Un traitement simple pour l’hôpital
La sabizabuline a été administrée à une dose de 9 milligrammes, dans une capsule à prendre une fois par jour. La capsule est conservée à température ambiante et peut être administrée par voie orale ,ou ouverte, pour que son contenu puisse être ajouté à une sonde d'alimentation.
La sabizabuline agirait en perturbant le transport du SARS-CoV-2 par les microtubules à l’intérieur des cellules, empêchant sa réplication dans les cellules de l’épithélium respiratoire, un mécanisme qui serait indépendant du type de variant. Cette perturbation du transport par les microtubules interfèrerait également avec la cinétique des cytokines dans l'organisme, ce qui aurait pour effet d'atténuer la réaction inflammatoire. Cette molécule avait été testée jusqu’à maintenant en oncologie.

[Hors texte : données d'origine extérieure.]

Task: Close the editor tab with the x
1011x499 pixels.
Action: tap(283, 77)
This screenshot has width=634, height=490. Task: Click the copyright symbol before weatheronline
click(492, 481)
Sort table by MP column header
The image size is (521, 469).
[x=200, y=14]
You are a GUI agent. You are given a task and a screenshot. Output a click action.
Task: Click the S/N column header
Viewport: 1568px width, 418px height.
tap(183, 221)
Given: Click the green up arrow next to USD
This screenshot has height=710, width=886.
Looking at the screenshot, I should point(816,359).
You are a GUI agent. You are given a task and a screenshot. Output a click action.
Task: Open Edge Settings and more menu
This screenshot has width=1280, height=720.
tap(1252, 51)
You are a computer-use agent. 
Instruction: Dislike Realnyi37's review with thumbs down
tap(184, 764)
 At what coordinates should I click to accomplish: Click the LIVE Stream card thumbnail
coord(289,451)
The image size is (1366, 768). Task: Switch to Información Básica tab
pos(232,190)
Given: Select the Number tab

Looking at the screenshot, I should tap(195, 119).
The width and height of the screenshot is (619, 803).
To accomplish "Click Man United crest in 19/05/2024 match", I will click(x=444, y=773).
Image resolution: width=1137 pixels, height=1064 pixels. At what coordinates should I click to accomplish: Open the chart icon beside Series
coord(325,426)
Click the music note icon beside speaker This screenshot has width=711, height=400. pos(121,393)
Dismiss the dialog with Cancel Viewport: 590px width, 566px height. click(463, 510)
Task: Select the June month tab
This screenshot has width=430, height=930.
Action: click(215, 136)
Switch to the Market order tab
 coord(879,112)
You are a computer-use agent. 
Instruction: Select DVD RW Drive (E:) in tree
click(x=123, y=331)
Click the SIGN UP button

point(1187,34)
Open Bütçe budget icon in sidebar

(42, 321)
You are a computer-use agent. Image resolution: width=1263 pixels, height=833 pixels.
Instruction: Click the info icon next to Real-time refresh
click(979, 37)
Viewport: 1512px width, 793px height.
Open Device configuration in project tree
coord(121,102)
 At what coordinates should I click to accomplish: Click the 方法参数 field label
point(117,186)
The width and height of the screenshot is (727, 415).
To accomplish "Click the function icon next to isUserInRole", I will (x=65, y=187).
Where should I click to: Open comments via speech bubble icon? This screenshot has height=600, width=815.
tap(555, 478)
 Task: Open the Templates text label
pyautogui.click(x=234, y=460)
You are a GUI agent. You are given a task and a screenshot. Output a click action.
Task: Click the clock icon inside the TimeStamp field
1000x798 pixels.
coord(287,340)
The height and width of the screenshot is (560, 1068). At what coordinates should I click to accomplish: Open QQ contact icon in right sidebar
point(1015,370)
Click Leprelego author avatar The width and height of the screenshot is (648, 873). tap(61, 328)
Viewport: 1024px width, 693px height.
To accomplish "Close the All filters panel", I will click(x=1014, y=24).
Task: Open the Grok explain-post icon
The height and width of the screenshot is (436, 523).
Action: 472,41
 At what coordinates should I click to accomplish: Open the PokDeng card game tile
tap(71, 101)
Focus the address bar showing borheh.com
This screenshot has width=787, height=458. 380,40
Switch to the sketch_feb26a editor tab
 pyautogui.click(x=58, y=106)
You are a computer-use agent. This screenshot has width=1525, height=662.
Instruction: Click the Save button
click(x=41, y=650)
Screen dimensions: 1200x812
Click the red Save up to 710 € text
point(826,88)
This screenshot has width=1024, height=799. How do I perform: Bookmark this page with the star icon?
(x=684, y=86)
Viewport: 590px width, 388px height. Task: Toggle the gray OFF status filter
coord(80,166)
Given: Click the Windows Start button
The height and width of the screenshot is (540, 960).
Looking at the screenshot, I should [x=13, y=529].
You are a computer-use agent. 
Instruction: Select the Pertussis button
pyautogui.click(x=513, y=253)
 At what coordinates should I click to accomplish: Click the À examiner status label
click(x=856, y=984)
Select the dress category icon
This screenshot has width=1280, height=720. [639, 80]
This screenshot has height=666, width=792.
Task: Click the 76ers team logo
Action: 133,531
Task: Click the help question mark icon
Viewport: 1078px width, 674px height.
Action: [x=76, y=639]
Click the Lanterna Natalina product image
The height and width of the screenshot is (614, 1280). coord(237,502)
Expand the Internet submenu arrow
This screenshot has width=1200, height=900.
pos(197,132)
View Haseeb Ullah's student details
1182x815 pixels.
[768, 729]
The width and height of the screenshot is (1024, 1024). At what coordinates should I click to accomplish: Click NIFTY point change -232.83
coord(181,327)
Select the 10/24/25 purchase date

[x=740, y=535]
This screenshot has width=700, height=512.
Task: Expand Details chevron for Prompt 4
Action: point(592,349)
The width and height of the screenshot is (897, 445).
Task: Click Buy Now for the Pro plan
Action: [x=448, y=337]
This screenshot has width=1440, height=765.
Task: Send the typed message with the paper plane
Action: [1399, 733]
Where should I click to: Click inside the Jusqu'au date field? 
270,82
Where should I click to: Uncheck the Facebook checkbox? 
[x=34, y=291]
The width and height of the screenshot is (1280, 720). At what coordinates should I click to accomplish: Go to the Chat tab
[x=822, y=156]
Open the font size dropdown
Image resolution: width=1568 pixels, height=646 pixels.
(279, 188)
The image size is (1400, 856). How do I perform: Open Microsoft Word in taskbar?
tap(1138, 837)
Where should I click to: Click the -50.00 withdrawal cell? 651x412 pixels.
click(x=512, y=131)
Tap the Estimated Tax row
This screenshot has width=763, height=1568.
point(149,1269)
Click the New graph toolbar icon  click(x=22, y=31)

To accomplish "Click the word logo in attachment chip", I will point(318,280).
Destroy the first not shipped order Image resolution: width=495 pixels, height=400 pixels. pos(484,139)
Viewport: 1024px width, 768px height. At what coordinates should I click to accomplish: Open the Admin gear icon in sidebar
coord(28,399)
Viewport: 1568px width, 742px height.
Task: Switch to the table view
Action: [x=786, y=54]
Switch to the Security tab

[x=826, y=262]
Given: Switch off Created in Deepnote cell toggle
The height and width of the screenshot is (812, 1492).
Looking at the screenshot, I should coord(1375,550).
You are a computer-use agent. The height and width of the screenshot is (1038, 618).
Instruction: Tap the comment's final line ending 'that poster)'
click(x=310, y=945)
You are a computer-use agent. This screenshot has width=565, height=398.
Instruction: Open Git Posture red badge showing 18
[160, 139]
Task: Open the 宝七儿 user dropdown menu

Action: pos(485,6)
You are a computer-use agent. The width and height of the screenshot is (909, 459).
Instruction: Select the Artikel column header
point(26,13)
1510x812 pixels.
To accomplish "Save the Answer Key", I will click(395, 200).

Un essai multicentrique de phase 3
Il s’agit d’un essai clinique randomisé de phase 3, en double aveugle, versus placebo, qui a évalué l'administration orale, une fois par jour, de sabizabuline, 9 mg par jour, versus placebo, chez 210 patients hospitalisés atteints de la Covid-19 sous supplémentation en oxygène (≥WHO 4) et avec un risque élevé de SDRA et de décès.
Les patients recevaient la sabizabuline ou le placebo en sus des traitements standard, notamment du remdésivir, de la dexaméthasone, des anticorps anti-récepteurs de l’IL6 ou des inhibiteurs de JAK.
L'essai multicentrique a été mené aux États-Unis, au Brésil, en Colombie, en Argentine, au Mexique et en Bulgarie sur des patients infectés par les variants Delta et Omicron. Une analyse intermédiaire planifiée a été réalisée chez les 150 premiers patients randomisés dans l'étude. Le critère principal d'efficacité est la proportion de patients décédés au 60ème jour ou avant.
Prudence en attendant les résultats définitifs
Ce qui rend ces résultats intéressants, c’est que l'activité pharmacologique de la sabizabuline serait indépendante du type de variant et que son utilisation est simple pour un hôpital. Les traitements anti-inflammatoires dont nous disposons actuellement pour les malades Covid-19 hospitalisés sont intéressants, mais la sabizabuline semble encore plus efficace et, du fait d’un mécanisme d’action différent, peut être utilisée en sus-de ces traitements.
Il faut bien sûr analyser tous les résultats avant de s’enthousiasmer sur des données de conférences de presse, données qui ne sont pas sans incidence sur le cours de bourse d’une société, mais l’étude a de bonnes caractéristiques méthodologiques.
D'autres données sont encore en cours d'analyse, notamment la proportion de patients traités sans insuffisance respiratoire, le nombre de jours passés en soins intensifs, la durée de leur séjour à l'hôpital et la durée de la ventilation mécanique.
La société prévoit de rencontrer la FDA dans le courant du mois pour demander une autorisation d'utilisation d'urgence pour la sabizabuline, ce que la FDA n’a pas confirmé, selon le New York Times.